Basic Understanding of Genes and Alleles

  • Genes are segments of DNA that code for a specific trait or function in an organism.
  • Each gene holds the information needed to produce proteins, which carry out the majority of the work within cells and are necessary for the structure, function, and regulation of the body’s tissues and organs.
  • An allele is one of two or more versions of a gene; each person inherits two alleles for each gene, one from each parent.
  • The alleles can be identical (homozygous) or different (heterozygous).

Concepts of Dominant and Recessive Alleles

  • Alleles can be dominant or recessive, which affects how they determine traits.
  • Dominant alleles show their effect even if there is only one copy of that allele (i.e., they dominate the corresponding recessive allele).
  • Recessive alleles only show their effect if both copies are the same, in other words, if the individual is homozygous for that recessive allele.

Role of Alleles in Genetic Diversity

  • The multiplication of alleles contributes greatly to genetic diversity and evolution, as they allow for different variations of the same characteristic.
  • Genes undergo mutation, leading to the creation of new alleles, bringing about genetic diversity in populations.
  • Through sexual reproduction and the process of meiosis, these varied alleles are shuffled and recombined, ensuring a diverse range of traits in offspring.

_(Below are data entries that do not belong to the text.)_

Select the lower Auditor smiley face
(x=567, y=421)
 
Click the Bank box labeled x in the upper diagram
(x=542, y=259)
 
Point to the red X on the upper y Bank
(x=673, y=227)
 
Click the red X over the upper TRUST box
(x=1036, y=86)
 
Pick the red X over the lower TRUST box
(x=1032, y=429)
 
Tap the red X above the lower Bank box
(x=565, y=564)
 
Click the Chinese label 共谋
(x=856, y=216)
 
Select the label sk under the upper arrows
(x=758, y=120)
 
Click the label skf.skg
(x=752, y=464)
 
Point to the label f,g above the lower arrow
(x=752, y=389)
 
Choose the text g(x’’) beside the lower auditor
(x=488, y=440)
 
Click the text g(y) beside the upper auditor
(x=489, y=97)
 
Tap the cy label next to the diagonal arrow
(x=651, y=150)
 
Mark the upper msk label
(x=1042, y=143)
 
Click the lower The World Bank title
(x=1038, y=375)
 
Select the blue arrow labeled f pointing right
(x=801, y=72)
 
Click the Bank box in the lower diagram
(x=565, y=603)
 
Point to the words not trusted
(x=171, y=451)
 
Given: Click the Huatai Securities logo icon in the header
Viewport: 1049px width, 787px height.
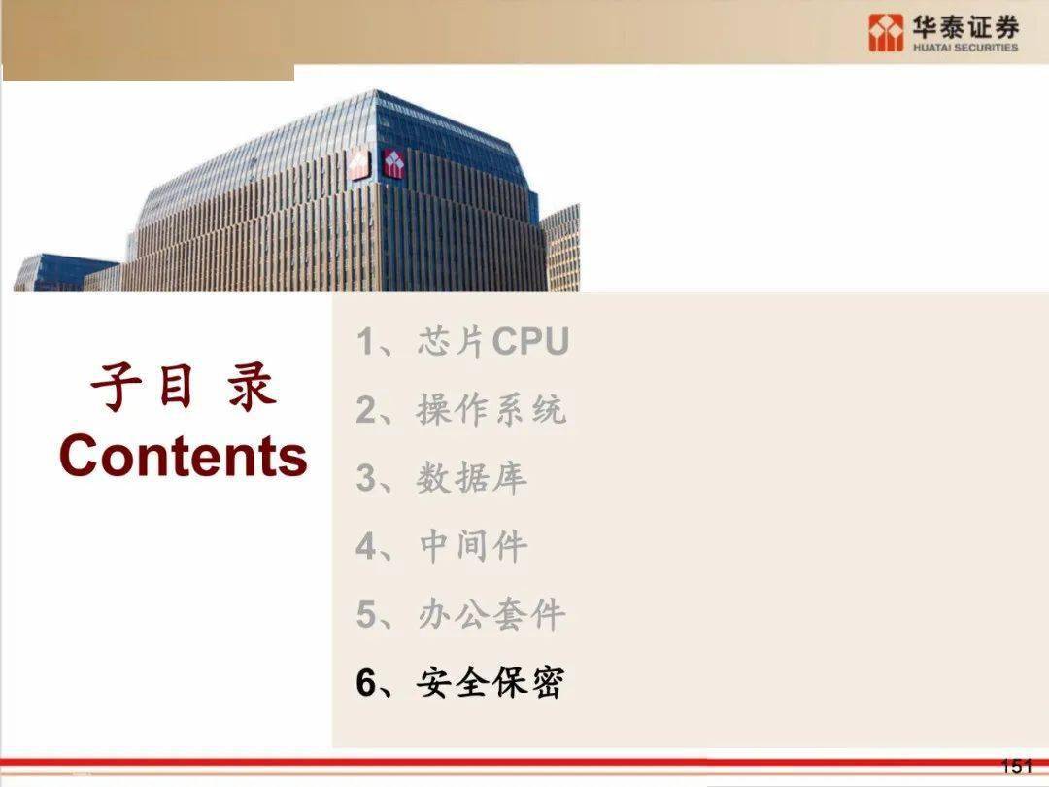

Genes, Alleles, and Genetic Disorders

  • Certain combinations of alleles can lead to genetic disorders.
  • Genetic disorders can be monogenic, meaning they are caused by mutation in a single gene; examples include cystic fibrosis and sickle cell anaemia.
  • Genetic disorders can also be polygenic, meaning many genes (along with environmental factors) contribute to the disorder; examples include heart disease and type 2 diabetes.